1. Provisional title of the proposed manuscript: Applications of Molecular Docking in Virtual Screening of
bioactive small molecules.

2. Author details

Scientific Title: Assistant Professor


Full Name: Sri Lavvanya Priya Sathyan
Affiliation: MetaProcambial Labs, Erode, India
Position: Research Technologist

3. Co-authors (include all your co-authors if possible at this stage)

3.1.

Scientific Title: Professor & Director


Full Name: Eganathan Palanisami
Affiliation: MetaProcambial Labs, Erode, India
Position: Director & Senior Scientist

3.2.

Scientific Title:
Full Name:
Affiliation:
Position:

4. Keywords (enter min.3): Molecular Docking, bioactive small molecules, virtual screening.
5. Define your subject area: My eight years of research work focused on Molecular modeling, Molecular
Docking and computational drug design. Cyanobacterial compounds and plant small molecules are my
central areas of research.

6. Write a short description of the chapter, clearly explaining the aims topics research methods and key
results of the chapter.

Introduction (max 150 words) :

Kitchen et al (2004) stated that the modern drug discovery includes docking, a computational technique
that places a small molecule (ligand) in the binding site of its macromolecular target (receptor) and
estimates its binding affinity.

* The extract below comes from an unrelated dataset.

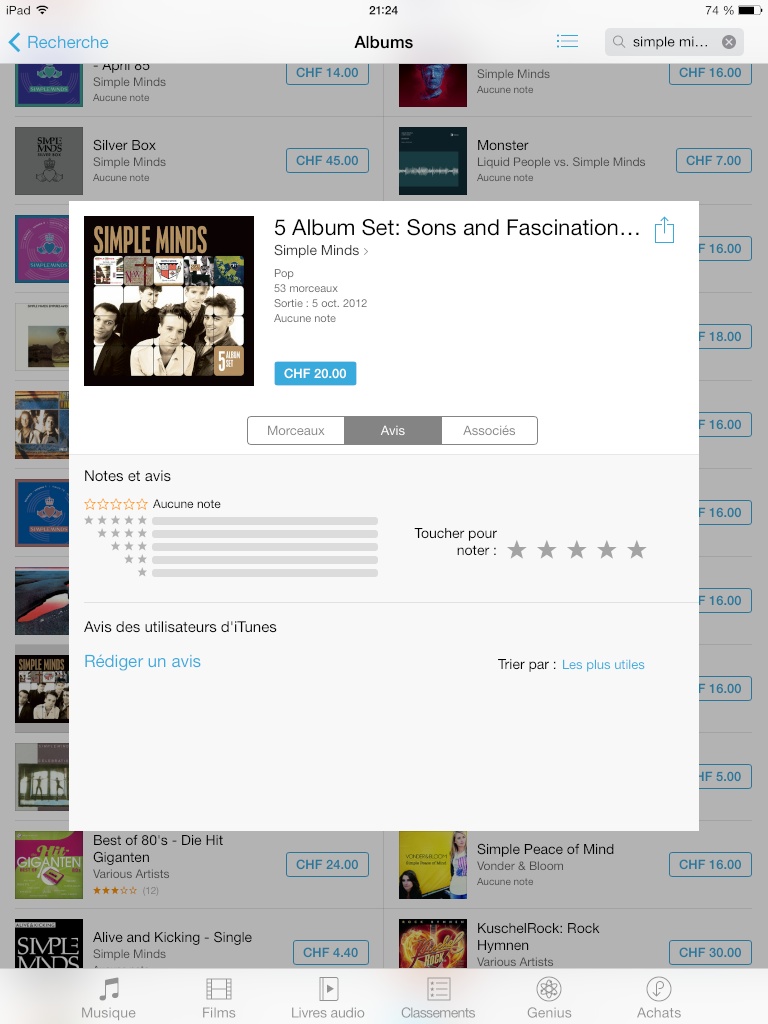Buy the album for CHF 20.00
The image size is (768, 1024).
[315, 374]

Protein-ligand docking aims to predict and rank binding orientation of
ligands in a target protein of known 3D structure (Sousa et al 2006).

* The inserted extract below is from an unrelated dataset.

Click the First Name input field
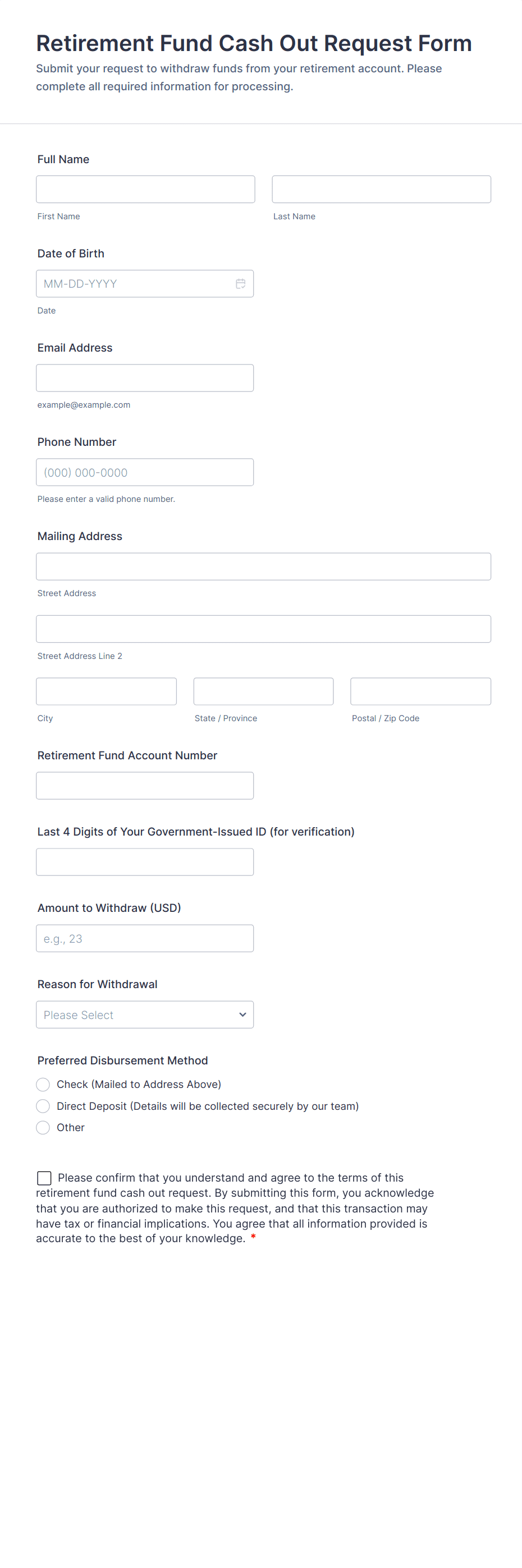522x1568 pixels. click(x=145, y=190)
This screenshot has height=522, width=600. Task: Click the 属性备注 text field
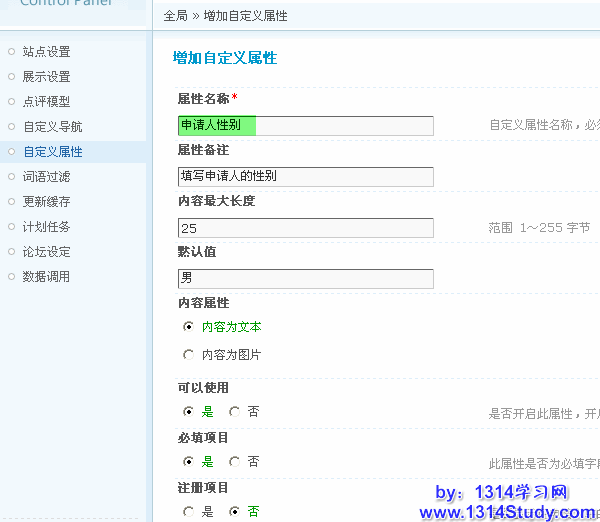pyautogui.click(x=305, y=176)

Molecular Docking continues to hold great promise in the field of computer based drug design which
screens, small molecules by orienting and scoring them in the binding site of a protein. This method
gives insight into the molecular basis of the biological activities for better understanding of the action
mechanism and increased knowledge about drug interaction mechanisms. Hence docking plays an
important role in the rational drug design (Jorgensen 1991). Given the biological and pharmaceutical
significance of molecular docking, considerable efforts have been directed towards improving the
methods used to predict docking.

Body - research methods (max 150 words):

Two approaches are particularly used for molecular docking. In the first approach, a matching technique
that describes the protein and the ligand as complementary surfaces are used (Meng et al 2004). The
second step simulates the actual docking process in which the ligand-protein pairwise interaction
energies are calculated (Joseph-McCarthy et al 2007). Molecular docking ultimately seeks to predict the
best mode by which a given compound will fit into a binding site of a macromolecular target. As a result,
this usually involves two independent steps:
(i) Docking: Determines the orientation of a ligand relative to the receptor.
(ii) Scoring: Evaluates the ligand orientation. Scoring is used to evaluate the interaction between a ligand
and its target protein by ranking how the ligand fits into the binding pocket or by
predicting the absolute binding affinity between the ligand and its target protein.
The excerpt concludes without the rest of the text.